_Task goal:_
Two lines mark the range in the entries below: the one holding "1304x733 pixels." and the one holding "Task: Select Activity log in sidebar". Set down those two and all lines between them, exactly.

⁂

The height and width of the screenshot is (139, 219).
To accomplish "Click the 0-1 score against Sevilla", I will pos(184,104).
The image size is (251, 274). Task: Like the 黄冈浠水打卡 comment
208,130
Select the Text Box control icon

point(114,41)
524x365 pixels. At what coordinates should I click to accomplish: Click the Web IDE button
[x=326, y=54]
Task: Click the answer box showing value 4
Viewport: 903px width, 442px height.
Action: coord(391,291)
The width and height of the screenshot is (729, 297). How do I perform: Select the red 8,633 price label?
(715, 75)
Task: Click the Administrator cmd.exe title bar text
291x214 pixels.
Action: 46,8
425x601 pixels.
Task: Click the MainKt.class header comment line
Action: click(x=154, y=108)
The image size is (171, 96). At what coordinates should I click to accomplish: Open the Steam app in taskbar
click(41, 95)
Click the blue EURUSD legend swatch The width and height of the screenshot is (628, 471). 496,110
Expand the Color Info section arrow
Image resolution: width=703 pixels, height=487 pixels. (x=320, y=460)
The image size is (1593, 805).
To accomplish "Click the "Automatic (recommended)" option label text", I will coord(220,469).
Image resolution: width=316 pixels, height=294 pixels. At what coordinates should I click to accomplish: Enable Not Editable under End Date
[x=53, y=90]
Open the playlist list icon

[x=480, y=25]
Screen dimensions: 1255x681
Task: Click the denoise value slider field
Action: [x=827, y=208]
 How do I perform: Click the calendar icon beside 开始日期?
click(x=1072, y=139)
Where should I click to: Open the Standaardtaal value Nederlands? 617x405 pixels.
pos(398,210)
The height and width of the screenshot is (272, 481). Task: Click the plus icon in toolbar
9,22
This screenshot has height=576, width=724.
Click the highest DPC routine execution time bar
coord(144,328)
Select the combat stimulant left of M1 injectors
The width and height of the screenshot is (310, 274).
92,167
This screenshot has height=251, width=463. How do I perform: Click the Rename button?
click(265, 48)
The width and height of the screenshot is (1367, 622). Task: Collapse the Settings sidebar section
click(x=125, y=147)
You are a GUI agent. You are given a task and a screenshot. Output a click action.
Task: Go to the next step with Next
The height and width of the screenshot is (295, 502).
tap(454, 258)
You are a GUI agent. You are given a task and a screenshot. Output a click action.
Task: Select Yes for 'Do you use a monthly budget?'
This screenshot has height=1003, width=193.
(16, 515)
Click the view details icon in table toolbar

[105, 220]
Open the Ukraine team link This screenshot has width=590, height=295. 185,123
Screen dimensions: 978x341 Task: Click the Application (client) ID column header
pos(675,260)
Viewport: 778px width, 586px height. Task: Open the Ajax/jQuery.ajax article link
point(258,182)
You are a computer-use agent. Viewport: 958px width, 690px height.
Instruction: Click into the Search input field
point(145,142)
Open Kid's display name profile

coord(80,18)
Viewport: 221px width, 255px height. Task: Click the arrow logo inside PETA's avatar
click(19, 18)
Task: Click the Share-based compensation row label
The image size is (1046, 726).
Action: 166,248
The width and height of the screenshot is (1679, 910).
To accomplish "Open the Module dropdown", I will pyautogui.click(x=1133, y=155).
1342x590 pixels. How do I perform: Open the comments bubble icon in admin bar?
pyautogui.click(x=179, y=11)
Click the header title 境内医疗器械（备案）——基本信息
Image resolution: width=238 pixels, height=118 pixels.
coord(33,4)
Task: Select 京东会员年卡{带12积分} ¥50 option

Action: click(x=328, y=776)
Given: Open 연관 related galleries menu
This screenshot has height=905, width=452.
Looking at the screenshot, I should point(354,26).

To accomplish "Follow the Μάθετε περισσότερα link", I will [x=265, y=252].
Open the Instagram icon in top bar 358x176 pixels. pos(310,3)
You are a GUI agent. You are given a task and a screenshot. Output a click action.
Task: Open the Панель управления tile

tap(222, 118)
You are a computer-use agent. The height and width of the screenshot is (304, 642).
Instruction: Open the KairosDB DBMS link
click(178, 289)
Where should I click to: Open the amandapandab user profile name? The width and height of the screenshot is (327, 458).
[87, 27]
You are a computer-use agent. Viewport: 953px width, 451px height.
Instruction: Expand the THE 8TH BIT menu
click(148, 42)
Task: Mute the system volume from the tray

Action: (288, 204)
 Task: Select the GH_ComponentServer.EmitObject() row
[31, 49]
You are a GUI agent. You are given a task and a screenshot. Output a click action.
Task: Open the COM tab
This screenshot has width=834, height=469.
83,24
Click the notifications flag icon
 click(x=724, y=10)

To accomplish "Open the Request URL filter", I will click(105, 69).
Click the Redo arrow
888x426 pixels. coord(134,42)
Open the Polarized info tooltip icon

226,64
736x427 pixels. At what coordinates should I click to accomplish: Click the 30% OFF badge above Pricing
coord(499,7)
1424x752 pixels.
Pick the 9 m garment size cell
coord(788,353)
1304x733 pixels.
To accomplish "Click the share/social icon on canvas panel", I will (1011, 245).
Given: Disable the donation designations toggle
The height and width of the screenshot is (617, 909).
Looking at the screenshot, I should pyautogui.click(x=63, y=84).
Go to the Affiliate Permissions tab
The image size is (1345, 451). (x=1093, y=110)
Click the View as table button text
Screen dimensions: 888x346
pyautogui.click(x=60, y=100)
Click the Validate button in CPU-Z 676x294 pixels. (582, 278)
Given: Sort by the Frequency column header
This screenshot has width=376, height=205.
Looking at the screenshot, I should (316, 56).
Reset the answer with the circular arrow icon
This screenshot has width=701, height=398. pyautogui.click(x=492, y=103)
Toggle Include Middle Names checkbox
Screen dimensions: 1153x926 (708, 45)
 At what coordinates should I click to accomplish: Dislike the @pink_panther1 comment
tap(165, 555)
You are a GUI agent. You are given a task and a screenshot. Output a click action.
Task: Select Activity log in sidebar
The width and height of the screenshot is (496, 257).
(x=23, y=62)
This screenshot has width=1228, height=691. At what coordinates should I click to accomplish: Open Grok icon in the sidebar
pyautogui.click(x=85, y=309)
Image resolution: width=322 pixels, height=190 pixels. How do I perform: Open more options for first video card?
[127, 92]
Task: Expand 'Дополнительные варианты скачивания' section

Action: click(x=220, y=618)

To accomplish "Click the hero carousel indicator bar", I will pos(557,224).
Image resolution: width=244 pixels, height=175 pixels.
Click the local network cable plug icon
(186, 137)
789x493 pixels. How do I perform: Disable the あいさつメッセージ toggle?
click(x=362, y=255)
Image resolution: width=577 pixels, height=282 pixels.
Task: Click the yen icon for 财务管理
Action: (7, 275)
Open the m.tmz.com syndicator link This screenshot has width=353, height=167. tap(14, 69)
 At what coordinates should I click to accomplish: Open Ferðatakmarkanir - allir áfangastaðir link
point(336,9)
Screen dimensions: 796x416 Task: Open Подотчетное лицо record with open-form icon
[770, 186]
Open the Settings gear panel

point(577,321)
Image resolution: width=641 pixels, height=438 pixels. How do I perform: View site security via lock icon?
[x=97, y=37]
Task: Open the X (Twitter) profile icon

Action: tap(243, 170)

⁂

_Written reply:_
1304x733 pixels.
To accomplish "Click the share/social icon on canvas panel", I will (1011, 245).
Given: Disable the donation designations toggle
The height and width of the screenshot is (617, 909).
Looking at the screenshot, I should pyautogui.click(x=63, y=84).
Go to the Affiliate Permissions tab
The image size is (1345, 451). (x=1093, y=110)
Click the View as table button text
Screen dimensions: 888x346
pyautogui.click(x=60, y=100)
Click the Validate button in CPU-Z 676x294 pixels. (582, 278)
Given: Sort by the Frequency column header
This screenshot has width=376, height=205.
Looking at the screenshot, I should (316, 56).
Reset the answer with the circular arrow icon
This screenshot has width=701, height=398. pyautogui.click(x=492, y=103)
Toggle Include Middle Names checkbox
Screen dimensions: 1153x926 (708, 45)
 At what coordinates should I click to accomplish: Dislike the @pink_panther1 comment
tap(165, 555)
You are a GUI agent. You are given a task and a screenshot. Output a click action.
Task: Select Activity log in sidebar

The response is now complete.